# My Friend HS928TC doesn't blow half Far of my old HS828TC



## mobeasto123 (Dec 31, 2013)

Hi there, 

My Friend has a 2006 HS928TC and she doesn't throw snow very far, maybe between around 25 feet. We checked the Auger Strap, the strap is in good condition, in fact she is brand new from last season. We adjusted the Auger Bender by slacking the nut and sliding more inside snowblower as supposed to be done. No real result with that..

So now what are we supposed to check.. No bad bearing sound .. apart that she runs really fine..
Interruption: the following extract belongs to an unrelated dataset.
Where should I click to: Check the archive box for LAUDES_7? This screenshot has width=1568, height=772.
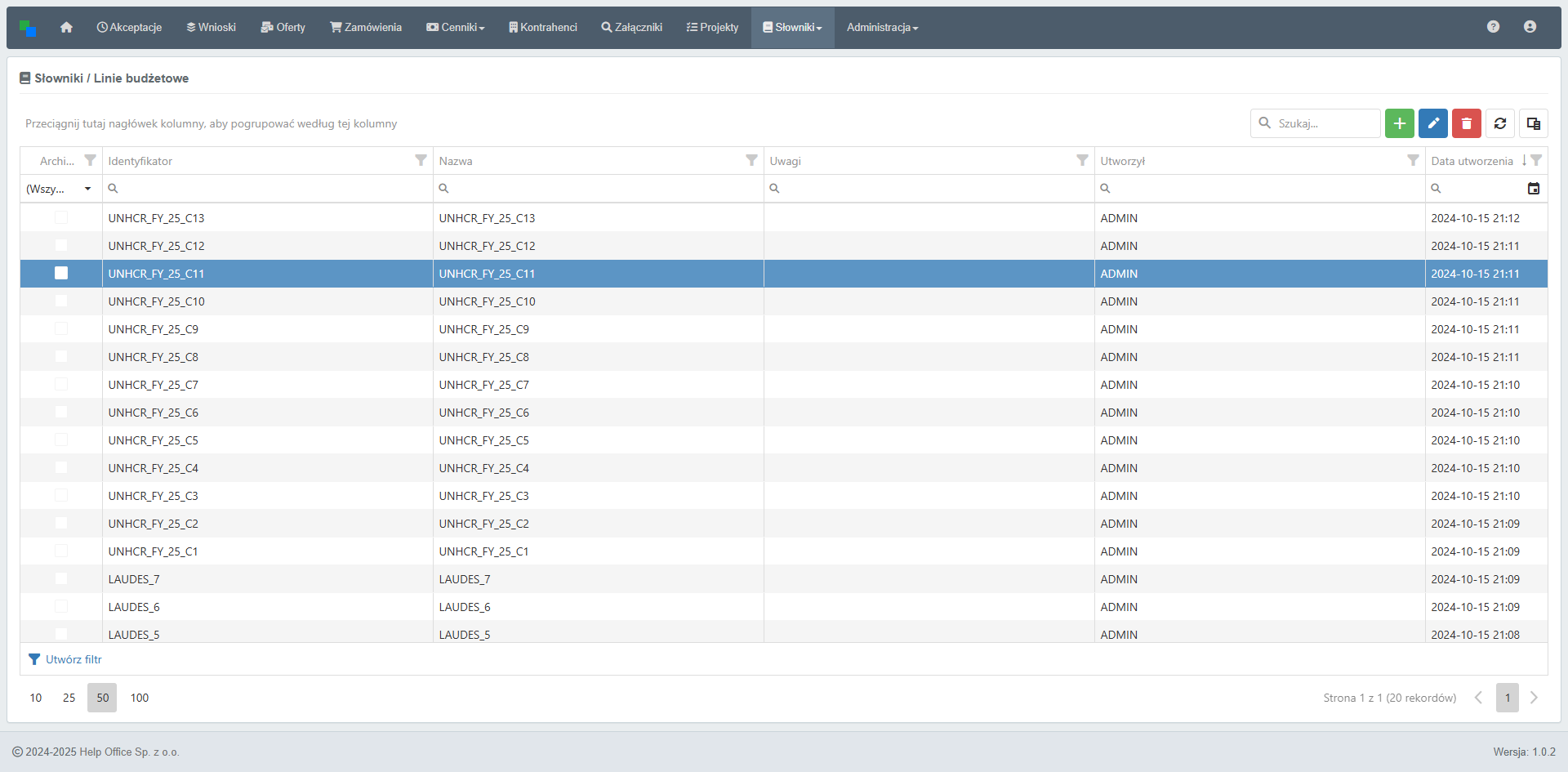pyautogui.click(x=61, y=578)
Really my Old HS828 really throw twice as far..

Thanks in advance 

David


----------



## Shryp (Jan 1, 2011)

Is the engine running at the full speed? 3600 RPM or more?


----------



## mobeasto123 (Dec 31, 2013)

I Find that she doesn't take as much throttle under load that mine is taking.. maybe it could be an issue 
By the way where are we supposed to take the Rpm,.. My friend have a timing lamp to see the rpm. But I dont really knwo where to take it..


----------



## Shryp (Jan 1, 2011)

I don't think those old timing lamps are of any use on one of those engines. You need a digital tach or a sirometer(sp?) / vibrotach.


----------



## mobeasto123 (Dec 31, 2013)

And if I have would one of those digital tach were do I take it


----------



## Shryp (Jan 1, 2011)




----------



## mobeasto123 (Dec 31, 2013)

Perfect Thanks again, we will check that !!!


----------